Retenez bien son nom, vous pourriez être amené à en entendre à nouveau parler très prochainement. Cette chanteuse vient bien d’un pays qui nous paraît si froid : la Norvège. Et pourtant… Anna of the North pourrait réchauffer les cœurs avec sa dreampop planante dont on ne se lasse pas, tourmentée mais néanmoins solaire. La chanteuse publie ce mois-ci son premier opus et peut compter sur le soutien de grands noms de la scène internationale pour gagner en visibilité. En effet, le rappeur américain Tyler, The Creator a invité Anna sur son dernier disque Flower Boy publié au mois de juillet. Le célèbre tandem américain The Chainsmokers a lui aussi collaboré avec l’artiste de son vrai nom Anna Lotterud, autour d’un remix de son titre « Sway ». Les planètes sont ainsi alignées pour elle cette année.

Tu débarques en France, avec j’imagine beaucoup de rêves. Comment en es-tu arrivée là ?
Je n’ai jamais réellement étudié la musique. Mon père est lui-même musicien, donc j’ai eu la chance de pouvoir beaucoup appendre à ses côtés. Il joue de la guitare et du piano et la musique, ce qui fait que la musique a toujours été présente dans ma vie. Je n’ai jamais arrêté. C’est quelque chose que j’ai toujours pu faire et il était donc tout à possible de poursuivre ma route dans ce domaine. C’est comme si on m’y avait encouragé j’ai envie de dire. (Sourire) Quand je suis allée à Melbourne, en Australie, j’ai eu besoin de la musique pour faire de nouvelles rencontres. Ce voyage et ces rencontres m’ont énormément inspirée dans ma musique.

J’ai toujours été habituée à grandir et évoluer sans cesse.

On sait que tu as travaillé avec Tyler, The Creator, sur son nouvel album sorti cet été. Peux-tu nous en dire un peu plus au sujet de cette rencontre-là justement ?
‘Taco’ comme on l’appelle a commencé par me suivre sur Twitter en 2014, en me disant qu’il avait entendu mon morceau « Sway » à la radio et qu’il le jouait sur la radio de son collectif (Odd Future) depuis un petit bout de temps. Après on s’est retrouvé à jouer dans le même festival en Norvège. J’ai pu le rencontrer dans les coulisses et il m’a dit encore dit qu’il avait beaucoup aimé « Sway ». Puis, il y a six mois, il est venu me demander si je voulais tout d’abord participer à son morceau « 911 ». J’ai bien-sûr dit ‘oui’ et j’ai enregistré ma partie depuis la Norvège, sans savoir que Franck Ocean serait présent sur le titre lui aussi. Et puis, il y a eu « Boredom »…

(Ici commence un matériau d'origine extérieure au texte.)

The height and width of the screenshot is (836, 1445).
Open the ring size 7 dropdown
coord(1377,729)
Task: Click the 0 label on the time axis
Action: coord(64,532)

Penses-tu que ce genre de rencontres puisse changer quelque chose dans ta manière de travailler sur tes propres chansons ?
Je pense que nous avons fait ce que nous avions à faire ensemble. Je pense qu’être présente sur sa chanson m’a permis de franchir un cap et de m’ouvrir de nombreuses portes, c’est vrai. Ça m’a aussi permis de me placer sur l’échiquier de l’industrie musicale, il faut bien l’admettre. Au-delà de notre complicité, c’est aussi une forme de visibilité, soyons réalistes. Ça a été vraiment grand pour moi et ça m’a beaucoup aidée.

Comment définirais-tu ta musique ?
Honnêtement, c’est très compliqué de parler de sa propre musique comme ça… (Sourire) J’ai toujours été habituée à grandir et évoluer sans cesse, alors que je pense que ça s’entend dans ma musique aussi. Je ne veux pas être rangée dans une case, je veux continuer à explorer le plus largement possible plusieurs territoires, sans rien m’interdire.

Écoutez le titre « Friends » d’Anna of the North :

Si tu ne devais choisir qu’un seul titre de l’album à faire écouter, lequel serait-ce et pourquoi ?
Je choisirais « Friends », car c’est la chanson la plus personnelle de l’album à mes yeux.